やけのはらが語る、井上陽水の魅力と最新シングル「care」|デビュー50周年を目前にしての新境地

井上陽水が7月25日に約9年ぶりとなるニューシングル「care」をリリースした。タイトル曲は大塚製薬「ポカリスエット」の新CM「気をつけて お嬢さん」編のCMソングとして書き下ろされた、さわやかなサウンドアプローチが印象的なナンバー。カップリングにはトロピカルテイストの楽曲に井上ならではの個性的な歌詞が乗せられた「MUSIC PLAY」が収録されている。

音楽ナタリーではこのシングルの魅力を紐解くべく、幼少期より井上の音楽に親しんできたというやけのはらへのインタビューを実施。「オリジナルアルバムはすべて購入している」と話すやけのはらに、井上の音楽の魅力やユニークさ、新作の聴きどころなどを語ってもらった。

取材・文 / 高木"JET"晋一郎 撮影 / 佐藤類

井上陽水で「大人っぽい音楽というのがある」と知った

──話の入り口として、やけのはらさんの“井上陽水体験”の原点からお伺いできればと思います。

やけのはら

僕が子供のとき、1980年代だと「リバーサイドホテル」とか「いっそ セレナーデ」、それから中森明菜さんに提供した「飾りじゃないのよ涙は」だったり1990年代だと「少年時代」やドラマ(1993年放送「素晴らしきかな人生」)の主題歌だった「Make-up Shadow」などを、テレビで見たのが最初だと思いますね。その当時はご本人もテレビにはけっこう出られてたので、存在としても認識はしてたと思います。親がいわゆる団塊の世代でもあるので、親も陽水さんをデビュー当時から聴いていたという影響もあると思います。

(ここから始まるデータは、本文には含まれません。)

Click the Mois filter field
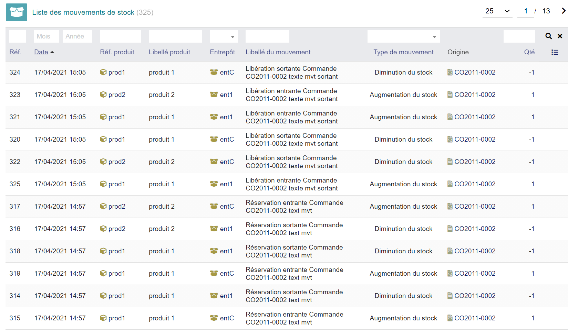This screenshot has width=568, height=330. (47, 36)
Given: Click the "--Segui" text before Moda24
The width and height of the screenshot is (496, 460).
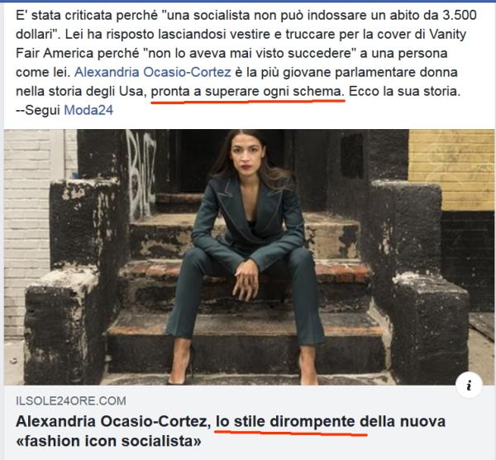Looking at the screenshot, I should click(38, 110).
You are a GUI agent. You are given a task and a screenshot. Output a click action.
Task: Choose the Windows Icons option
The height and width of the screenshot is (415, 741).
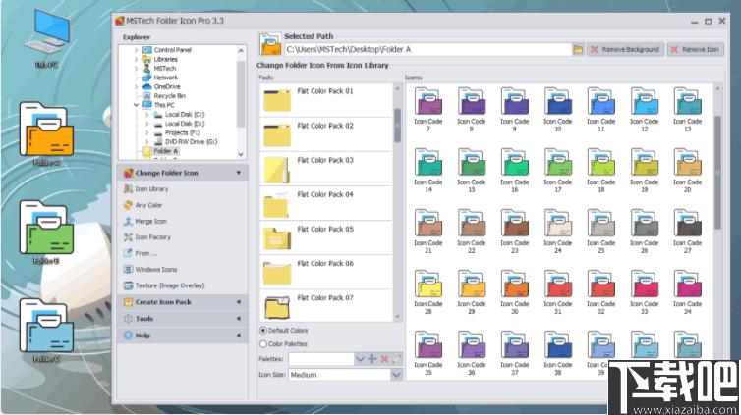[155, 269]

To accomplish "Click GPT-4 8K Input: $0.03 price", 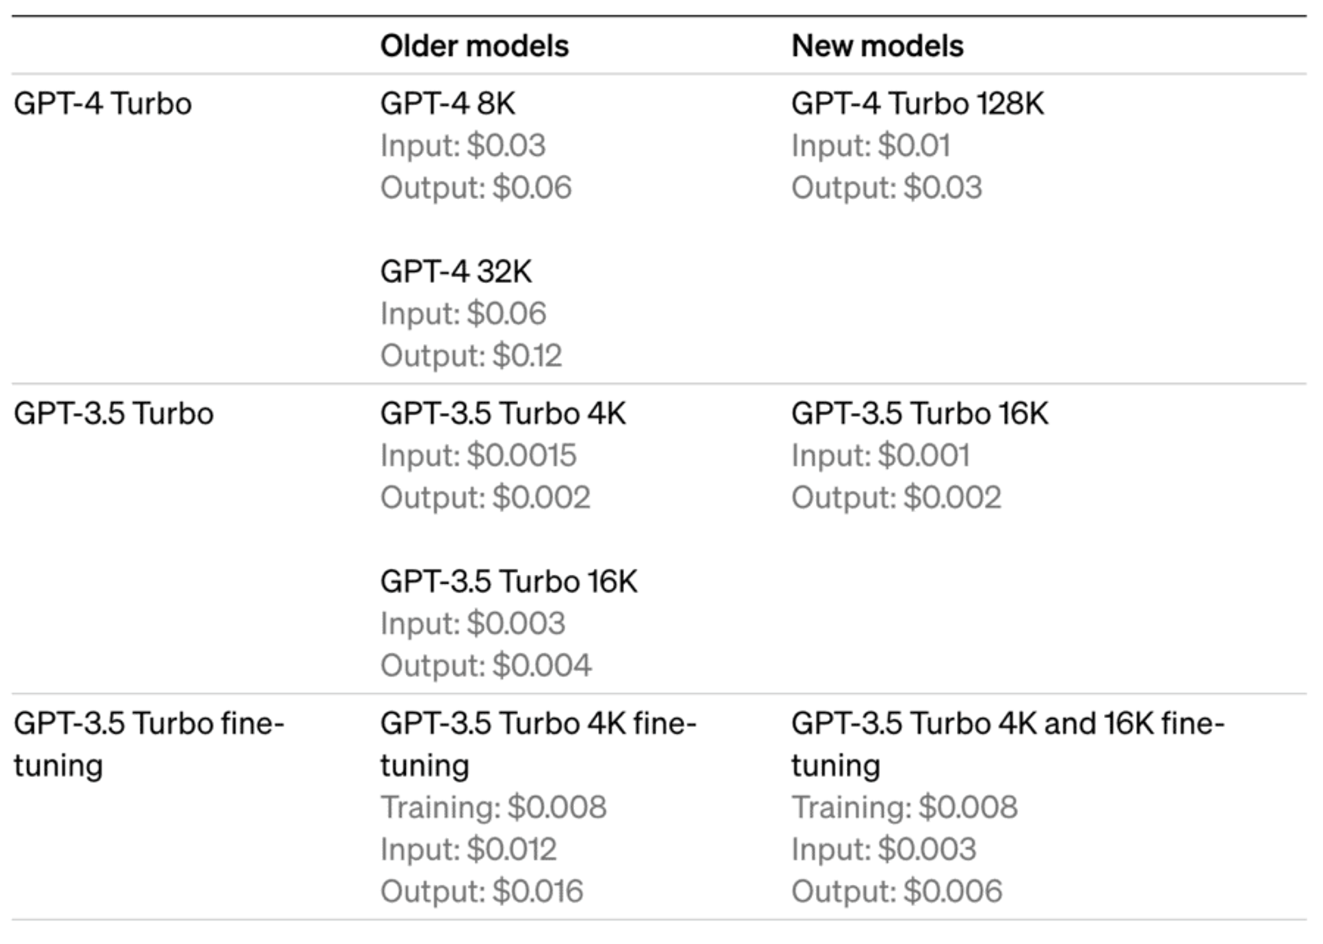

──まずはメディアや親御さんを通してその存在と楽曲を知ったと。

そして、中高生になってより音楽を主体的に聴くようになって、「傘がない」や「東へ西へ」「夢の中へ」とか、レコードで1970年代の陽水さんの作品にも遡って聴き出したんですよね。時代的にも、古いレコードを買って聴くという文化が普通になっていった時期だったので、自分の知らない新しい音楽を聴きたいという意識の中で、陽水さんの音楽を追い始めた感じですね。オリジナルアルバムはその当時に全部そろえたし、そのあと、リアルタイムでリリースされた作品も買ってます。

──やけのはらさんが、その当時に感じていた井上陽水さんの音楽の魅力はなんでしょう。

その当時の感情を、今の自分として表現すると、すごく「大人の音楽」だと感じてたと思うんですね。今聴いても大人っぽい音楽だと感じるし、「大人っぽい音楽というのがある」というのを知ったのは、陽水さんの音楽を通してだったと思いますね。例えば「筑紫哲也 NEWS23」のテーマ曲だった「最後のニュース」とか、「大人が大人のことを歌ってる曲」だと思うんですよね。それが興味深かった。そういう歌詞の面白さは、とても強く印象に残ってたと思いますね。

凡人が100年かかっても思い付けない表現

──例えばどんな歌詞にピンと来ましたか?

逆に、ピンとこないからすごいと思うんですよ(笑)。「リバーサイドホテル」の「部屋のドアは金属のメタルで」とか、どういう意味なんだろうって。でも、そういう表現はなかなか思い付かないと思うんですよね。「飾りじゃないのよ涙は」とか、凡人が100年かかっても思い付けない表現だと思う。フォーク時代の歌詞には私小説的な部分があったと思うんですが、5thアルバムの「招待状のないショー」ぐらいから俯瞰や物語性、言葉遊びが入ってきて、のちのPUFFYに提供するような曲とも通じる部分を感じるようになる。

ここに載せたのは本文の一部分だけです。